---- RAW DATA
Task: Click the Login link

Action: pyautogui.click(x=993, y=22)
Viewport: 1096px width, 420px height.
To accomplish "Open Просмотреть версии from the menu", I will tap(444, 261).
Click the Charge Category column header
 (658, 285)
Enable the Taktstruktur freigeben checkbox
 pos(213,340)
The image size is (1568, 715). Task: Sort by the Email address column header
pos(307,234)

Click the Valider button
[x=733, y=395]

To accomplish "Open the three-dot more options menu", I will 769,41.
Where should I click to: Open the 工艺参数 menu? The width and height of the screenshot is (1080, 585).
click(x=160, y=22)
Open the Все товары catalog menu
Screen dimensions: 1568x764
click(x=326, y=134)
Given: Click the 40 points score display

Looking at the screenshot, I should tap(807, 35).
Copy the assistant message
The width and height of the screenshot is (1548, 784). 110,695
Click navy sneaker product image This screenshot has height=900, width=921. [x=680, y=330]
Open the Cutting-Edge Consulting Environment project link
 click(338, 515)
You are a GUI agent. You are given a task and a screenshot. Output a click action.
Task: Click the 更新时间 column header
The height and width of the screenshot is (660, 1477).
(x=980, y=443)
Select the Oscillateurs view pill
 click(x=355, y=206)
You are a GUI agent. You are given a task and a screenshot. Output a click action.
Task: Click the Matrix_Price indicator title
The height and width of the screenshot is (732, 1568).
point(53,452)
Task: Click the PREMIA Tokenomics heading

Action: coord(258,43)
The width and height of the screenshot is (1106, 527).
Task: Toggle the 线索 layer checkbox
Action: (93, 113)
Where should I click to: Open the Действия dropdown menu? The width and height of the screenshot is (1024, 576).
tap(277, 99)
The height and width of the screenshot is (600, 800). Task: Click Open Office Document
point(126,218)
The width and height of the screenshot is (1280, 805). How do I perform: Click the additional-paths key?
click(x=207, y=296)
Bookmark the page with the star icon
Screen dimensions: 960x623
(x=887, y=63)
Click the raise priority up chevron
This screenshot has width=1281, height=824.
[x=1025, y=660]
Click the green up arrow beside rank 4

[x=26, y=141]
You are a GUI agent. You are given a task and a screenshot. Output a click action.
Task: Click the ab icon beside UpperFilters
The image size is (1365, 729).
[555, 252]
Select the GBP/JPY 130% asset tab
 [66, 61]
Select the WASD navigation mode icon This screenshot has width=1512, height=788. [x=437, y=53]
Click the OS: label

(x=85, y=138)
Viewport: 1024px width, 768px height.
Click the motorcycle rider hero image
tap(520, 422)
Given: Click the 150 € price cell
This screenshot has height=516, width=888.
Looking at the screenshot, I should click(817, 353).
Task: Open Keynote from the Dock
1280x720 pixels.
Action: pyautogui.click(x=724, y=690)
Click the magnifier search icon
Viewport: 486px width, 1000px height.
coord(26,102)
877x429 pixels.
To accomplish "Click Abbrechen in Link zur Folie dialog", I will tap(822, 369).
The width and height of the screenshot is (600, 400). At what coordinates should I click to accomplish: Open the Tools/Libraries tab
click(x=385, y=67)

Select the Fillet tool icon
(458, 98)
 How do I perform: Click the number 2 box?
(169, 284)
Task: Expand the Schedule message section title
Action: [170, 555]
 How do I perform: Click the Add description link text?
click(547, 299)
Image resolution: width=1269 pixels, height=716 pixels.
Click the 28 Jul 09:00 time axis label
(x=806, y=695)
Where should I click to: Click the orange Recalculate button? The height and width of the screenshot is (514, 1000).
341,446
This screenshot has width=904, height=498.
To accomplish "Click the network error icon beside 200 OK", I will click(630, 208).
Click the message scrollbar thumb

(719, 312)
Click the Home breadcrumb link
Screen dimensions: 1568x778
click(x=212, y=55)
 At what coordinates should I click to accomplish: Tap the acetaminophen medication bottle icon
--------
> **TASK DETAILS**
Select the lines from the entries that include the word "will".

> **EXPECTED ANSWER**
To accomplish "Open Просмотреть версии from the menu", I will tap(444, 261).
To accomplish "Open the three-dot more options menu", I will 769,41.
To accomplish "Click Abbrechen in Link zur Folie dialog", I will tap(822, 369).
To accomplish "Click the network error icon beside 200 OK", I will click(630, 208).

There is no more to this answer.